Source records

---*---

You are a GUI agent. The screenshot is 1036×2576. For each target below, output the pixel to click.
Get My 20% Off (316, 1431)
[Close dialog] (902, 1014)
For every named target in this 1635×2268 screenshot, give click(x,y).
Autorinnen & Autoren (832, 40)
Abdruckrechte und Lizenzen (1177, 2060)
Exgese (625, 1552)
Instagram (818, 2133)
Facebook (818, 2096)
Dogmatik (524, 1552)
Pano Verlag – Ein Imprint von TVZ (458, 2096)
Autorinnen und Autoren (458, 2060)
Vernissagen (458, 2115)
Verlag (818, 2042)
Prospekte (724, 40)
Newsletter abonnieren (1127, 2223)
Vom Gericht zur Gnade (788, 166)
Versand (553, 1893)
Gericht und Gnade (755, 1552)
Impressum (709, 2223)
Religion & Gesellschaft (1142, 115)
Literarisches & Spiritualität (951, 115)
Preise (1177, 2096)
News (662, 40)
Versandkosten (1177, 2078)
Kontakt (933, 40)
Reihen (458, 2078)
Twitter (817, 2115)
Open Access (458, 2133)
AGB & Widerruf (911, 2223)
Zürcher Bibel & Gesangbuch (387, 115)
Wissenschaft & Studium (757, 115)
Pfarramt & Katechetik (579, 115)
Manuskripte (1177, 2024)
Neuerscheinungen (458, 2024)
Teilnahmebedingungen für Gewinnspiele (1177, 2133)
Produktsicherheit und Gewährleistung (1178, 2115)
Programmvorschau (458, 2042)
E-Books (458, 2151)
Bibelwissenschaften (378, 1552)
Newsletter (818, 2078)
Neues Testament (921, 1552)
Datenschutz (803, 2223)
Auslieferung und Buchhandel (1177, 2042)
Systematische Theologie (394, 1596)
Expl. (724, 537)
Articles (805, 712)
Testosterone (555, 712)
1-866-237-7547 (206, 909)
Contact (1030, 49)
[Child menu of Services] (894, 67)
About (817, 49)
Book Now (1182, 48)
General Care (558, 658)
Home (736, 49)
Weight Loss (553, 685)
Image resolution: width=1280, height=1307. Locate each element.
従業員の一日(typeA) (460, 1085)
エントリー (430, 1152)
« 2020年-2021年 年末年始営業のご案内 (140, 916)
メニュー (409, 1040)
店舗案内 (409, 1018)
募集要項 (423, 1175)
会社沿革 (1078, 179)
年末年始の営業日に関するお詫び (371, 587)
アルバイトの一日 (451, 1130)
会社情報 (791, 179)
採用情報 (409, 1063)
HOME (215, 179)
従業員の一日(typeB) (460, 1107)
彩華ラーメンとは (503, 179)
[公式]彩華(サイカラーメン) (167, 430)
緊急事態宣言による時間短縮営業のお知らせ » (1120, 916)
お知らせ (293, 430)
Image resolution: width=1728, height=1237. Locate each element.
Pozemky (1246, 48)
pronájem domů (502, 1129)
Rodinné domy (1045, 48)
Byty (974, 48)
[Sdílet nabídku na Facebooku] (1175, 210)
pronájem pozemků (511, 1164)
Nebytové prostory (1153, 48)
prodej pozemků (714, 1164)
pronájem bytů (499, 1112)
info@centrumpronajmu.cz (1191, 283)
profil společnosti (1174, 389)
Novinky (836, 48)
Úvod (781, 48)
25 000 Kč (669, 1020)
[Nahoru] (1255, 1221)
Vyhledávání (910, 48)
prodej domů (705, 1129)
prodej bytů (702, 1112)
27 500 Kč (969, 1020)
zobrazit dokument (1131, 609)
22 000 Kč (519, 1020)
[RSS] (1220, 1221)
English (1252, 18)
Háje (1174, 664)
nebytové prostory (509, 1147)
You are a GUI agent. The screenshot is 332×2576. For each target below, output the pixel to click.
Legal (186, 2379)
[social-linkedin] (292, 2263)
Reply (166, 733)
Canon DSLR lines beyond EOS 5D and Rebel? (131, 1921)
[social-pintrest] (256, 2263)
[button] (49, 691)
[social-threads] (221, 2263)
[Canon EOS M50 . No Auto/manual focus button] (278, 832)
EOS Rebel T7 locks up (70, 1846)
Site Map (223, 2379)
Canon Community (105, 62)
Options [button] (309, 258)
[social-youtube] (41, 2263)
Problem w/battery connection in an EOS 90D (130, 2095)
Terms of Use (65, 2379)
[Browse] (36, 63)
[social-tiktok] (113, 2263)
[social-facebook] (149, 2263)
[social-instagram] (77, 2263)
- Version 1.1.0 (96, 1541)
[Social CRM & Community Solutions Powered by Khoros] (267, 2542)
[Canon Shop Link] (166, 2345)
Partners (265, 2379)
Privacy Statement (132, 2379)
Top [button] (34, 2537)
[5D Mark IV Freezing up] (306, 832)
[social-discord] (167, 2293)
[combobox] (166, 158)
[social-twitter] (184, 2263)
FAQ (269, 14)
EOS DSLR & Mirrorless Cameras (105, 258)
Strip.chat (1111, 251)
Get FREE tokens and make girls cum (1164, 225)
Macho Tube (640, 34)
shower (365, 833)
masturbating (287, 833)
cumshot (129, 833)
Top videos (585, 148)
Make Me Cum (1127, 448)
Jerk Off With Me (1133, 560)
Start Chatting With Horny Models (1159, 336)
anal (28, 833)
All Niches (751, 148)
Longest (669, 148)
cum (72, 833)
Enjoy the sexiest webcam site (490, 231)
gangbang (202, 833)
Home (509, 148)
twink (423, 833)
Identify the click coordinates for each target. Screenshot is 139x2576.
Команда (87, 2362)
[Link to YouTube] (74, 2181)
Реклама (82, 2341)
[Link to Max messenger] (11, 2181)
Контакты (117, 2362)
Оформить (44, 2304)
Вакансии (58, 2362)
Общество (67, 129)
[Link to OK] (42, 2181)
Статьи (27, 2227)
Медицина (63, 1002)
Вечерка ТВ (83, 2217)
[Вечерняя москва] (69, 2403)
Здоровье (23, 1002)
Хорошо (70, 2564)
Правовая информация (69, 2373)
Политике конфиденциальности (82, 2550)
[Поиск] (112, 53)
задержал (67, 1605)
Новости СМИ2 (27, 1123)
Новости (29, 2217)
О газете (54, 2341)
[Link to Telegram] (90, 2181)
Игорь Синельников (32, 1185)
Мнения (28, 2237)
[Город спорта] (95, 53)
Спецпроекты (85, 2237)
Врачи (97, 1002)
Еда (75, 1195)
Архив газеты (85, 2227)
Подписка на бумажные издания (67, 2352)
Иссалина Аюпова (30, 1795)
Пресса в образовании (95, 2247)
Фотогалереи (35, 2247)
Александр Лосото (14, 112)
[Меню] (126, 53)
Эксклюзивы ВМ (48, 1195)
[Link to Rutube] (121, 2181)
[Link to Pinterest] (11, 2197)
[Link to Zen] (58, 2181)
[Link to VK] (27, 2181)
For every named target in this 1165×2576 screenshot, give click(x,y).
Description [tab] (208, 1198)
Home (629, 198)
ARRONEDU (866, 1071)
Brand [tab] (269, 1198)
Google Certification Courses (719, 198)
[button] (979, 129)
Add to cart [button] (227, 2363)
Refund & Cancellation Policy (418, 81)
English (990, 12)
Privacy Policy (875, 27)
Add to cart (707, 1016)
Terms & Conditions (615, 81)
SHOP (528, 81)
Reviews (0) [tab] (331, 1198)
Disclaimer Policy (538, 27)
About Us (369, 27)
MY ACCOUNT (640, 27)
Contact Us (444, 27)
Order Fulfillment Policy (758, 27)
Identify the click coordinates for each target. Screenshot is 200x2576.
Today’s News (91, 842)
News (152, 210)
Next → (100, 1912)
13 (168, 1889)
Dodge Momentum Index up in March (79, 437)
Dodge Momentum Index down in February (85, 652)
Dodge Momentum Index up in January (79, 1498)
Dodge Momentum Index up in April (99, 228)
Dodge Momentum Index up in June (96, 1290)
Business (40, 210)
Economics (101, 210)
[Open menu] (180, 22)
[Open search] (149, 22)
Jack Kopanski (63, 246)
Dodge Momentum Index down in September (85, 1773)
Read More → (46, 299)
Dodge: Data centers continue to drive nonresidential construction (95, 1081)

---*---

> [Task to complete]
In the entries above, find the line with "[Link to Max messenger] (11, 2181)" and the line with "[Link to VK] (27, 2181)", then set down exactly those two and every line between them, nothing else.

> [Answer area]
[Link to Max messenger] (11, 2181)
Контакты (117, 2362)
Оформить (44, 2304)
Вакансии (58, 2362)
Общество (67, 129)
[Link to OK] (42, 2181)
Статьи (27, 2227)
Медицина (63, 1002)
Вечерка ТВ (83, 2217)
[Вечерняя москва] (69, 2403)
Здоровье (23, 1002)
Хорошо (70, 2564)
Правовая информация (69, 2373)
Политике конфиденциальности (82, 2550)
[Поиск] (112, 53)
задержал (67, 1605)
Новости СМИ2 (27, 1123)
Новости (29, 2217)
О газете (54, 2341)
[Link to Telegram] (90, 2181)
Игорь Синельников (32, 1185)
Мнения (28, 2237)
[Город спорта] (95, 53)
Спецпроекты (85, 2237)
Врачи (97, 1002)
Еда (75, 1195)
Архив газеты (85, 2227)
Подписка на бумажные издания (67, 2352)
Иссалина Аюпова (30, 1795)
Пресса в образовании (95, 2247)
Фотогалереи (35, 2247)
Александр Лосото (14, 112)
[Меню] (126, 53)
Эксклюзивы ВМ (48, 1195)
[Link to Rutube] (121, 2181)
[Link to Pinterest] (11, 2197)
[Link to Zen] (58, 2181)
[Link to VK] (27, 2181)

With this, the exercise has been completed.